Below, find the line containing "You are a GUI" and the line containing "the search magnifier"; reproduce exactly those two and every line between them, omitting pictures.

▶ **Records to use**
---

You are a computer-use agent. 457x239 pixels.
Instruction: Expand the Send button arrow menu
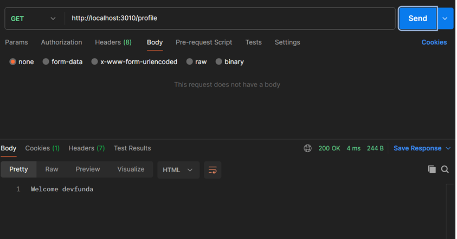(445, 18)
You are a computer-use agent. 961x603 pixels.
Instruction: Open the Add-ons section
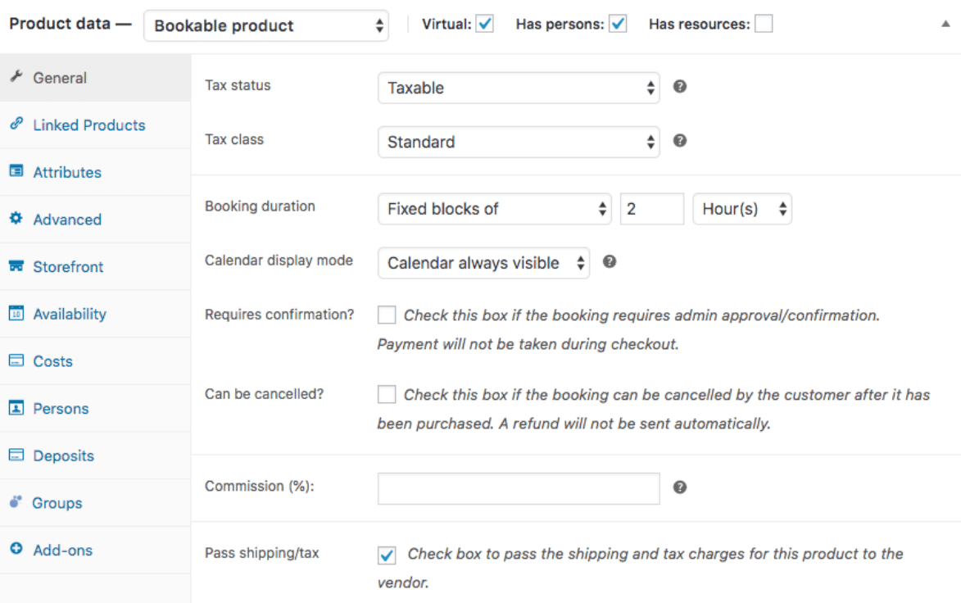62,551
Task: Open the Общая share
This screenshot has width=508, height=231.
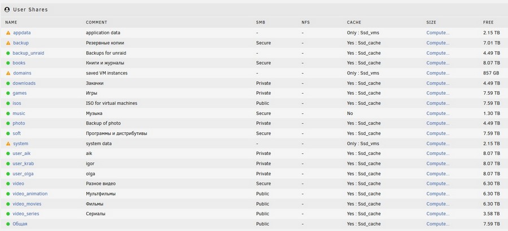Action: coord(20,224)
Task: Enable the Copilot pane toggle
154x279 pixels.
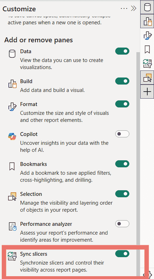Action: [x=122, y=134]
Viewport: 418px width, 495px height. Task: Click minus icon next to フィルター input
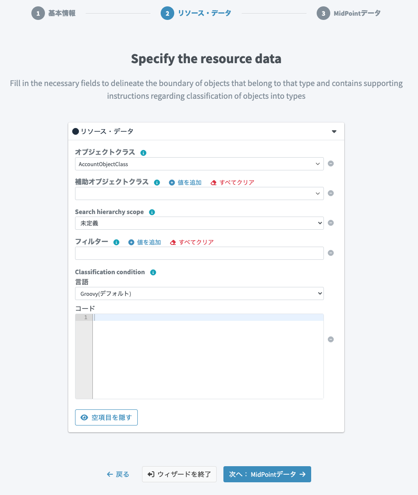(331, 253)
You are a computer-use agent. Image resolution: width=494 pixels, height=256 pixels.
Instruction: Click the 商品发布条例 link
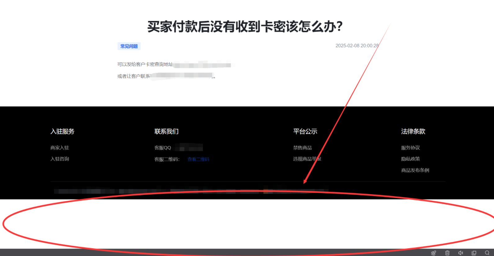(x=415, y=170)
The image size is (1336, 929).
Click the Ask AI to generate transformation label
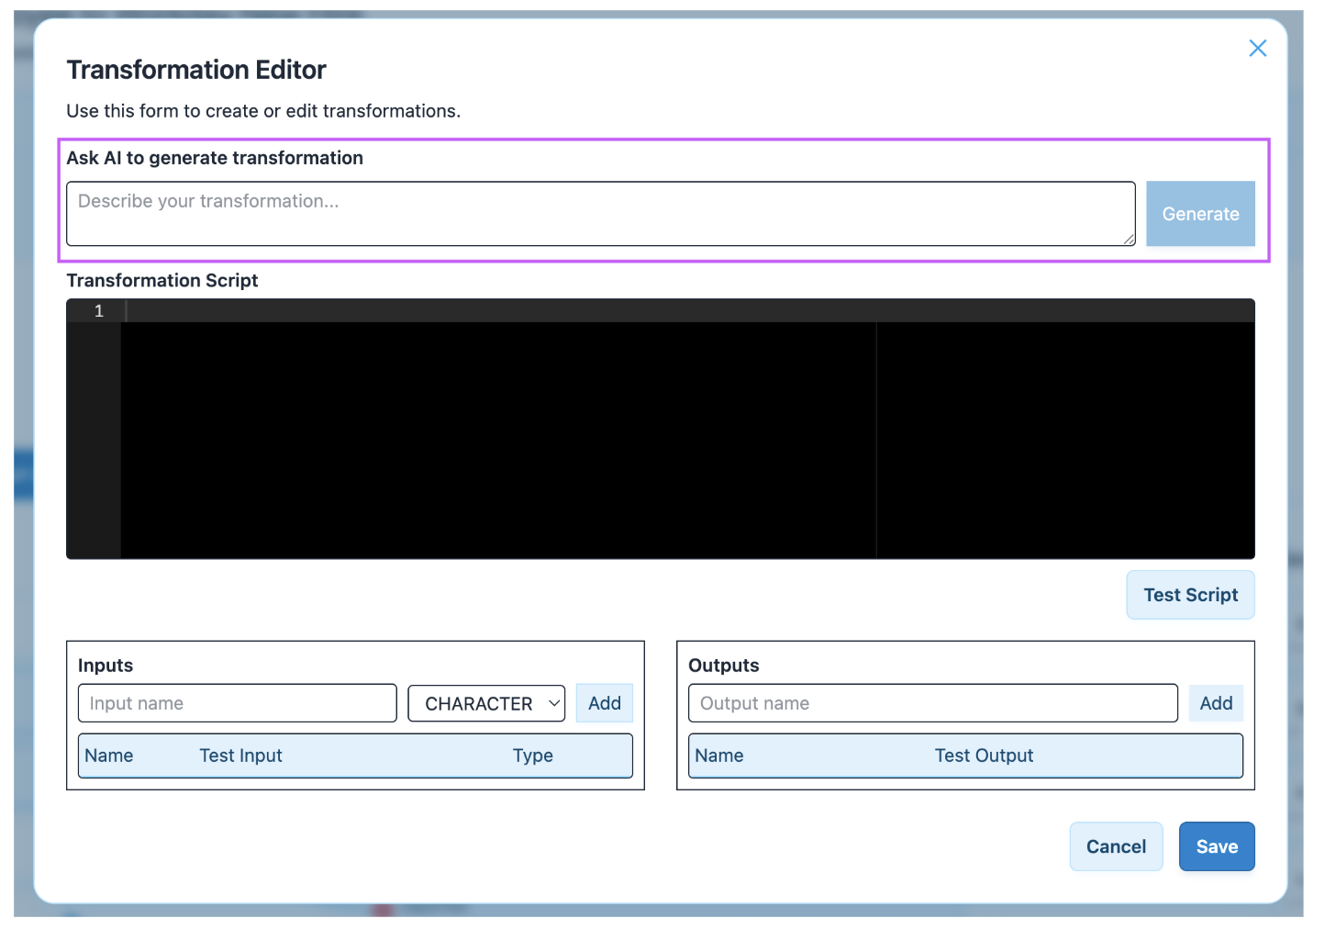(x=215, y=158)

---

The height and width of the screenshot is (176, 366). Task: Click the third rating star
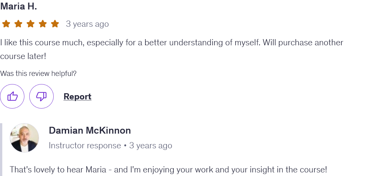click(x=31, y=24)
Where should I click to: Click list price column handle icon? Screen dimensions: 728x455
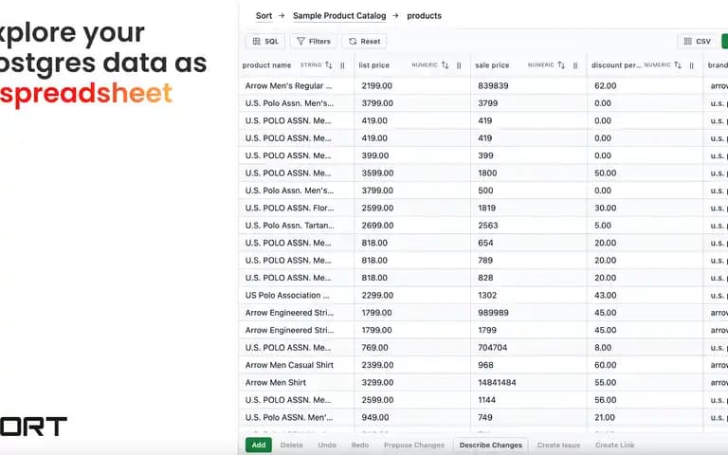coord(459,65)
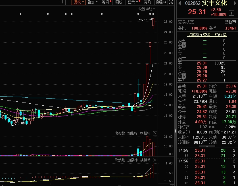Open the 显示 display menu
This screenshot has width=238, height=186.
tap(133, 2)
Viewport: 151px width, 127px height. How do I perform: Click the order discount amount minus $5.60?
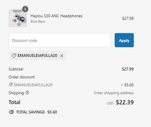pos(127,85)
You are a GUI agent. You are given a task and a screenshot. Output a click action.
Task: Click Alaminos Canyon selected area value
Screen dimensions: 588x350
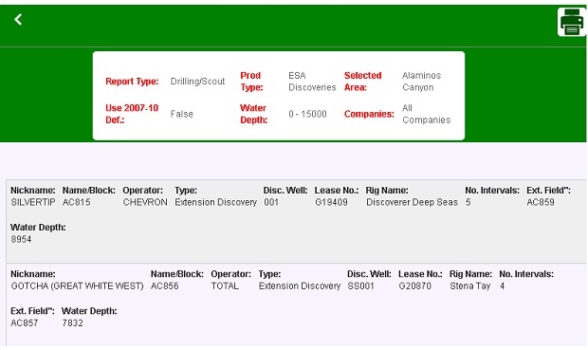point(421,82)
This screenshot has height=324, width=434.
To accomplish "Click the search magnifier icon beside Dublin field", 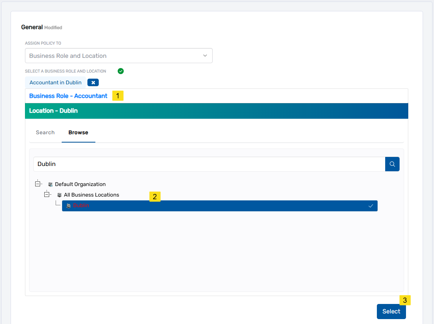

---

▶ **Solution below**
You are a GUI agent. You are given a task and a screenshot. Output a click action.
Task: Click Alaminos Canyon selected area value
Screen dimensions: 588x350
point(421,82)
This screenshot has height=324, width=434.
To accomplish "Click the search magnifier icon beside Dublin field", 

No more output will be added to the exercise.